## 本文
---*---

東京都台東区に住む小林美保さん(47)は、夫婦共働きで、高1、小4、小1の3人の子どもを育てている。夜になり家事・育児が一息つくころ、パソコンでチャットツールを立ち上げる。チャットでは、例えばこんな会話が交わされている。

「子どものかかりつけ小児科医をどこにするかで悩んでるんだけど、どうしてる?」
「私は○○にしてるよ。区外だとインフルエンザワクチンの補助が出ないしね」
「そういえば、どうして区外だと補助が出ないんだろうね?」

メンバーは十数人で子育て中の人が中心だ。母親であること以外のもう一つの共通点が、台東区議の本目さよさんのもとで「ママインターン」として活動していること。

インターンといっても、議員秘書として働いたり、事務所運営に直接携わったりはしない。報酬もない。主な活動は、本目さんと定期的にミーティングをすることと、チャットツールを通じて意見交換会に参加すること。夜ごとのチャットは、れっきとしたママインターンの活動なのだ。小林さんはこう話す。

---*---

収集したデータ:
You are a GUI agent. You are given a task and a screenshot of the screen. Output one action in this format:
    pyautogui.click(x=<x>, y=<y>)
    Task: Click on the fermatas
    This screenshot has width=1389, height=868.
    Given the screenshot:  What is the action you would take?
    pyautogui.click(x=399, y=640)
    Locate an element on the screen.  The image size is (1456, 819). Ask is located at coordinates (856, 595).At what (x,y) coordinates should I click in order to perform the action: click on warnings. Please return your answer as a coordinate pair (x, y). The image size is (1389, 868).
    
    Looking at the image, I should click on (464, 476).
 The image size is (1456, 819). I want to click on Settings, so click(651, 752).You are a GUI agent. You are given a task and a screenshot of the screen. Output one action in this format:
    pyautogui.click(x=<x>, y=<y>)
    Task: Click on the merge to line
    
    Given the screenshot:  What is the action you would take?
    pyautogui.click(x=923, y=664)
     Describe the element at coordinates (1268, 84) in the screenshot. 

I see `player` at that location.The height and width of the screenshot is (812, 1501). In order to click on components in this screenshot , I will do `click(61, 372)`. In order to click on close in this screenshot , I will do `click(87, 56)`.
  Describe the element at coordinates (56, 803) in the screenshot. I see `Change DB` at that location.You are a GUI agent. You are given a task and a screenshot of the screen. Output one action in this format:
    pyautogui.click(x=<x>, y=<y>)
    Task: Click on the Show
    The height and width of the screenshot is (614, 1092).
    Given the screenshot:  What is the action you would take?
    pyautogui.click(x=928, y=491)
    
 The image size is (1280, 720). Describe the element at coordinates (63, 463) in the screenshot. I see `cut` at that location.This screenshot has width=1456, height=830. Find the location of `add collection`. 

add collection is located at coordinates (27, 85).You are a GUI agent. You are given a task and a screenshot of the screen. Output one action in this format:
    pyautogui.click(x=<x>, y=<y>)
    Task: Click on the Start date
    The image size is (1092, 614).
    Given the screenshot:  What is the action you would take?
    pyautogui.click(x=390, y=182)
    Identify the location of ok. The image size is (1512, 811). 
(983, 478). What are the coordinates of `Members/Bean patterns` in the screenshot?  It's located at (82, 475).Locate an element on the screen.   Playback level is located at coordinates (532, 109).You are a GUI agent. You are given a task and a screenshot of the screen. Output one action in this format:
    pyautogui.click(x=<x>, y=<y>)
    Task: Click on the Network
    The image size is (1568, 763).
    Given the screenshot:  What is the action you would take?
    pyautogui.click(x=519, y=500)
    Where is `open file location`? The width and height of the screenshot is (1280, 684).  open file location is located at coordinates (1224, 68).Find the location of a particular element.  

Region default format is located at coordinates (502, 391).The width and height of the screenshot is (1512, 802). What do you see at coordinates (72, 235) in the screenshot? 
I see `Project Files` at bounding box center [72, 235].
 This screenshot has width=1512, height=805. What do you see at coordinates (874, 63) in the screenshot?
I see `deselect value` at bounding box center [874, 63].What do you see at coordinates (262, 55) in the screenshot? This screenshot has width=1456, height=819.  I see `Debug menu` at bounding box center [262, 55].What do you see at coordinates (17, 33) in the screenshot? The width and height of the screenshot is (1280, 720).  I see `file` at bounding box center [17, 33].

---*---

## 課題の内容
本文によると、チャットに参加しているメンバーは何人ほどで、どのような人が中心か。 本文の記述だけを手がかりにすること。

## 解答
十数人で、子育て中の人が中心である。